**DATA FOR PROCESSING:**
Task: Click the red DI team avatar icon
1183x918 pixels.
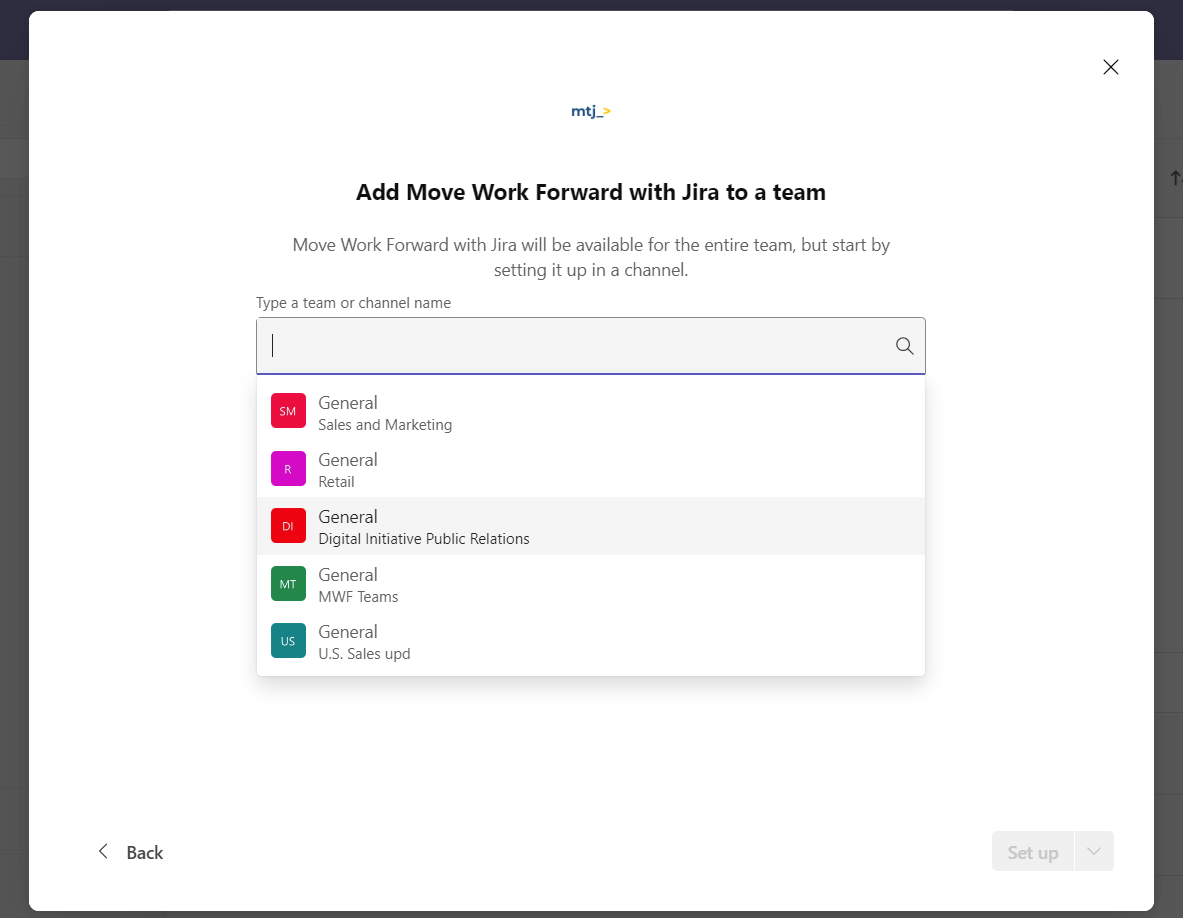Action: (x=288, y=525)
* * *
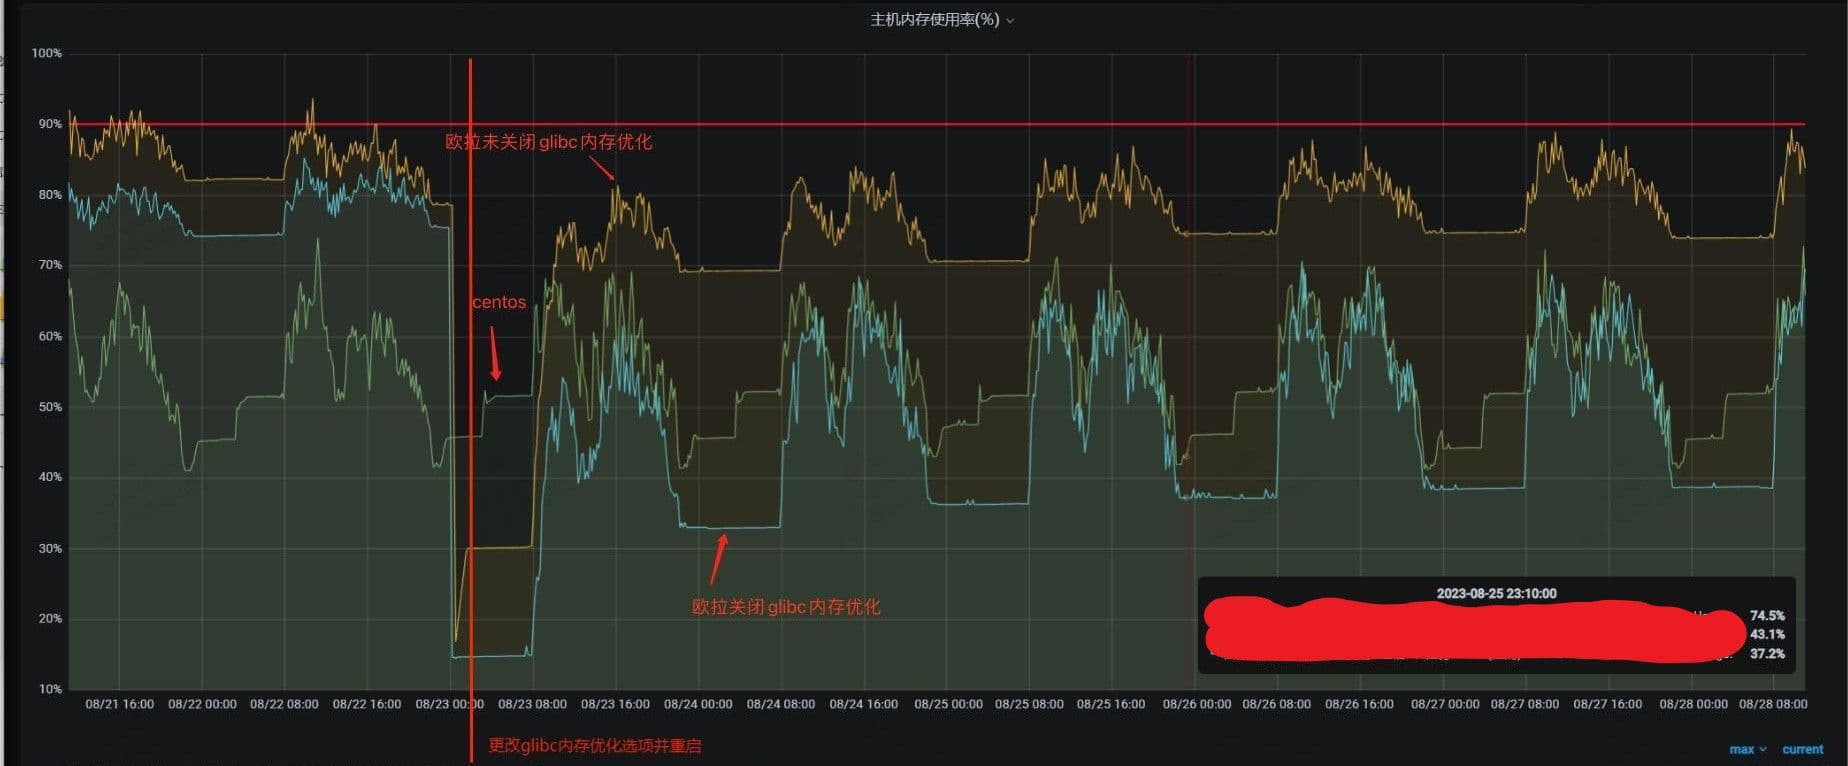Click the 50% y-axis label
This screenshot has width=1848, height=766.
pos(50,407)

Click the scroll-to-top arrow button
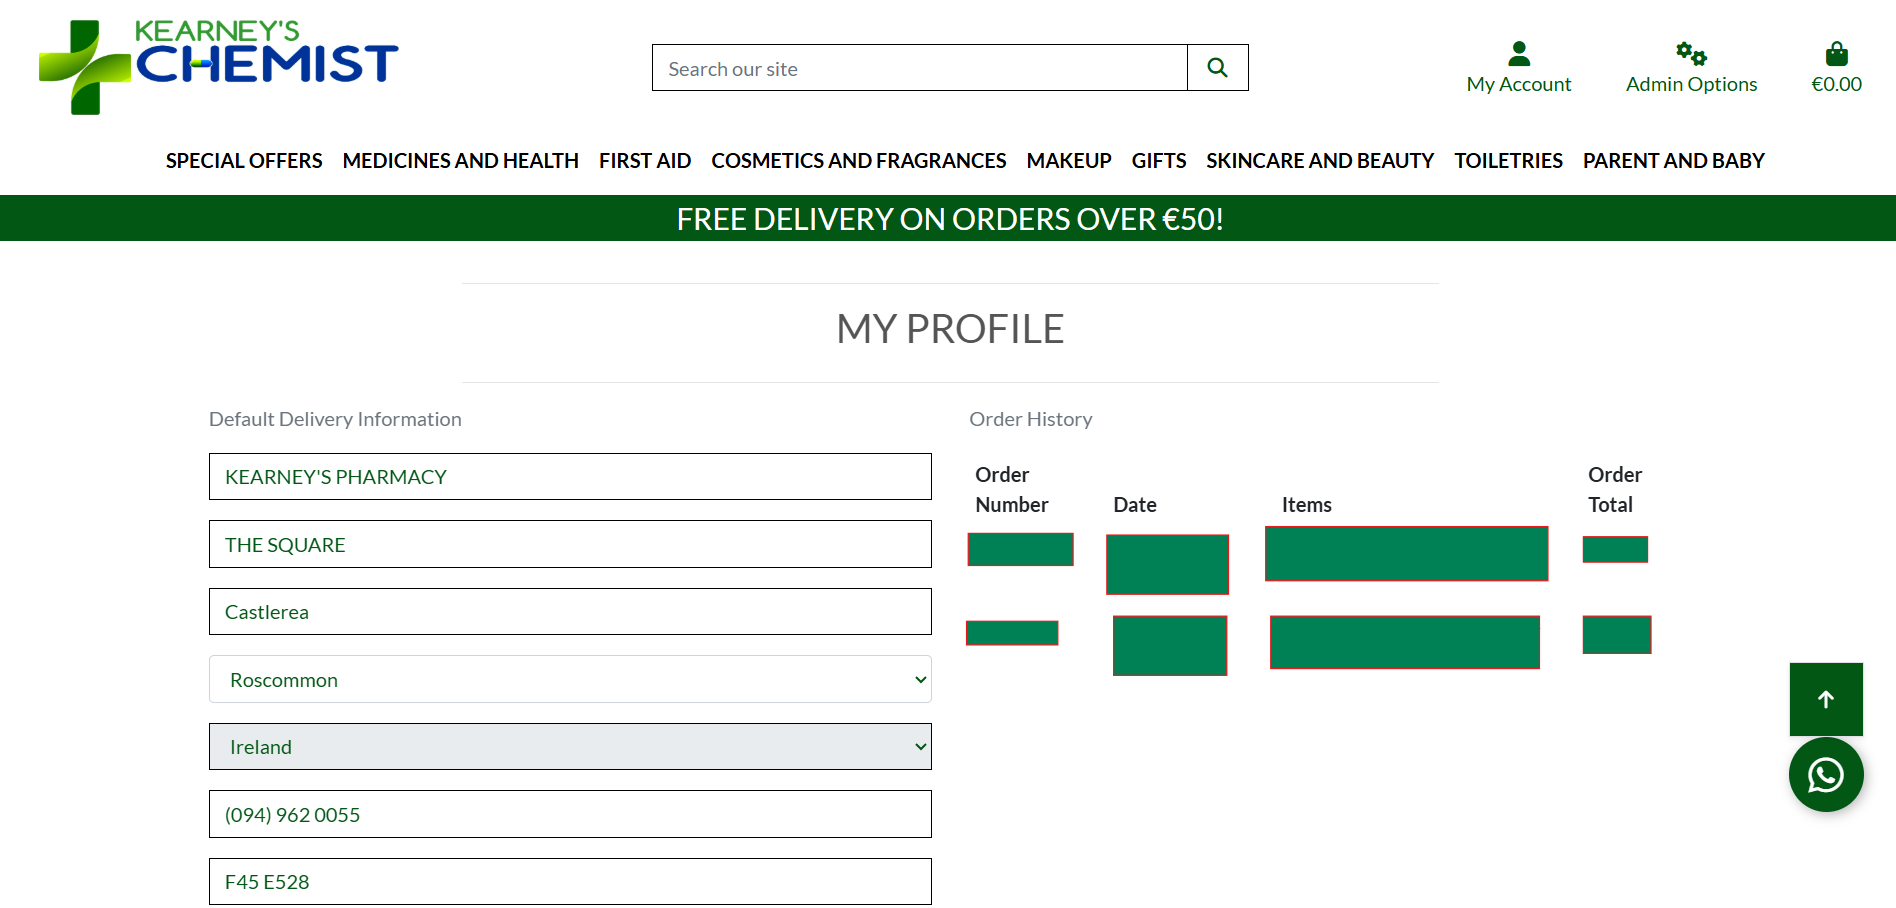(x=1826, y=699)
...
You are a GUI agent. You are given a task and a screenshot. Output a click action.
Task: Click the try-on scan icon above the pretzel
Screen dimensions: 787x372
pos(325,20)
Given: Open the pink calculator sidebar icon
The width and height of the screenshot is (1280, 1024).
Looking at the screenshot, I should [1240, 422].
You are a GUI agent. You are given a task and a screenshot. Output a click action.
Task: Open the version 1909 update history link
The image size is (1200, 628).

**WHAT THIS TASK INVOLVES:** Taking the listing above as the source, transcribe only the lines starting at the line with "Given: Open the pink calculator sidebar icon" and going through the line with "The image size is (1200, 628).", unaltered and with both ends included.

**REPLY:**
Given: Open the pink calculator sidebar icon
The width and height of the screenshot is (1280, 1024).
Looking at the screenshot, I should [1240, 422].
You are a GUI agent. You are given a task and a screenshot. Output a click action.
Task: Open the version 1909 update history link
The image size is (1200, 628).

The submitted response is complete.